By Atawhai Drive / Roar Guru

We’re into the fifteenth season of professional rugby, and remarkably, the professional ranks still include players who made their debut at representative and international level when the game was nominally amateur.

George Gregan, 37 on April 19, made his debut for the Wallabies in 1994. In 2010, he’s still going round as a professional player in Japan.

Andrew Mehrtens, 37 on April 28, came into the Canterbury NPC team in 1993 and the All Blacks in 1995. In 2010, he’s turning out for Racing Metro in the French Top 14.

He’s playing pretty well too, although somehow he never quite seems to be around when tackling is required.

Last but not least, Carlos Spencer, still relatively youthful at 34. He was only 16 when he first played NPC rugby for Horowhenua in 1992 and was blooded by the All Blacks in 1995.

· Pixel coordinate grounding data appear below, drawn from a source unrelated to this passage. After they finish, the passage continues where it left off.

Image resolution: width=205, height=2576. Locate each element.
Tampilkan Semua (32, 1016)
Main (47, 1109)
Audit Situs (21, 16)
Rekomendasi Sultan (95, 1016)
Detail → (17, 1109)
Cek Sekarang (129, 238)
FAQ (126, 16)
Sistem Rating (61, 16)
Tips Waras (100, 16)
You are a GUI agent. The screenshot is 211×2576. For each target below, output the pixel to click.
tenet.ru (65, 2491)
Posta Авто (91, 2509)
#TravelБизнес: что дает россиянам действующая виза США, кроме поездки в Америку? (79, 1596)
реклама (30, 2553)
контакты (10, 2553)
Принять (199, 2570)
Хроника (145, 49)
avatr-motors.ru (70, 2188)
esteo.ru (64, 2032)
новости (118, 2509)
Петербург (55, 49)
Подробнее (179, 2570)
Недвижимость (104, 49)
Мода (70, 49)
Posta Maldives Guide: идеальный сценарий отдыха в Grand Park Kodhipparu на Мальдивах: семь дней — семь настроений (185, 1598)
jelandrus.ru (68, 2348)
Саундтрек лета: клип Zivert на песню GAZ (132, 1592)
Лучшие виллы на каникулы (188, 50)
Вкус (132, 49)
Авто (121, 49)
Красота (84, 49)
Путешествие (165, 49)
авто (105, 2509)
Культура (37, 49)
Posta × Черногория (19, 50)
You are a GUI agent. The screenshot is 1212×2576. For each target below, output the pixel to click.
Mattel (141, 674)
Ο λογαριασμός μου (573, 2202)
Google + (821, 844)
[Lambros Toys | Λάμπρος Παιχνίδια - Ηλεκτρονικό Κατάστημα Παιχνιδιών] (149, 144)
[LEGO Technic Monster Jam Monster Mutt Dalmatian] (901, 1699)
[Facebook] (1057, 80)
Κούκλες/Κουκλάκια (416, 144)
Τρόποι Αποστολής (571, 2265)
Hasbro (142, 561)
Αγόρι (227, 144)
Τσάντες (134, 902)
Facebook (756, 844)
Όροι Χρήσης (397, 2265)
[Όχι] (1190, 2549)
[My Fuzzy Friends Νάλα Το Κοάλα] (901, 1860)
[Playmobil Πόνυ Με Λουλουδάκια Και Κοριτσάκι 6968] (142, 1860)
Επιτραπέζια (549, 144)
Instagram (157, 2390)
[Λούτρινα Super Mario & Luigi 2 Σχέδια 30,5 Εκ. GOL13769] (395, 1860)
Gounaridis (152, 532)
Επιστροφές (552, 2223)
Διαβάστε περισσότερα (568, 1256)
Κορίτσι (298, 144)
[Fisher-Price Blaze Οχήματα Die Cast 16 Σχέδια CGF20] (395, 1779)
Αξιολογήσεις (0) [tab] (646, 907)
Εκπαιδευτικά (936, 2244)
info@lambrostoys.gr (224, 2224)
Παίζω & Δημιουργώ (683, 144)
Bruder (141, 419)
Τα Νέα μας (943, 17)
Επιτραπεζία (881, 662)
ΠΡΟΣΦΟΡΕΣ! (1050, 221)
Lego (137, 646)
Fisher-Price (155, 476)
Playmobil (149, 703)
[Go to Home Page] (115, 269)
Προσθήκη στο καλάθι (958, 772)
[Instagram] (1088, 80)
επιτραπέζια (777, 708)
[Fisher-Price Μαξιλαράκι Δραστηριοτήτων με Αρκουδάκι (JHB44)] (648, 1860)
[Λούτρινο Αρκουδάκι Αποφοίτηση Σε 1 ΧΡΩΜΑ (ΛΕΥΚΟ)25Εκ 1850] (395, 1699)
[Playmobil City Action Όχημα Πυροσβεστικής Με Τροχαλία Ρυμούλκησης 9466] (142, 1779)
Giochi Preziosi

In 2010, he is really up against it in the Super 14, trying to breathe some life into the toothless Lions.

Any others?

The Crowd Says:

2010-04-11T03:07:53+00:00

hughesy

Guest


The good old days - just thinking of all those great 1st 5s playing overseas no wonder nz has no depth in that position anymore - imagine how good it would be for the current young fellas cutting their teeth against or alongside brown, spencer or mehrtens in the npc.

2010-04-08T02:43:20+00:00

mattamkII

Guest


Tony Brown - still playing in Japan. Saw him in a Tokyo pub a few weeks ago.

2010-04-07T15:58:47+00:00

chris

Guest


Gregan and Carlos Spencer still at the top for the past 15-17 years thats amazing.

2010-04-07T00:00:04+00:00

terrykidd

Roar Pro


What about Sean Hardman and Justin Harrison .... they must both be close ... is Toutai Kefu another?

2010-04-06T17:23:42+00:00

Wavell Wakefield

Guest


Alan Quinlan & Julian White. I can't think of any more. Simon Easterby, Malcolm O'Kelly, Martyn Williams or Danny Grewcock perhaps?

2010-04-06T16:59:46+00:00

Viscount Crouchback

Guest


Simon Shaw. John Hayes? Mike Catt. Mefin Davies. Must be a few others...

2010-04-06T16:23:40+00:00

rugbyfuture

Roar Guru


I think rather than listing the players still around from that era, we should highlight a point made by it. It demonstrates that Rugby as a proffesional code is still relatively young with a lot ahead of it. people keep arguing that rugby has nothing and its destroying itself etc, but they fail to highlight that 15 years in a developmental industry, which relies on growing with history is a relatively small time period. hopefully in the next 5-10 years it will start to grow rapidly as predicted but until then, there are still remainders from the past, which highlight how close we are still to the amateur, non commercial era of rugby.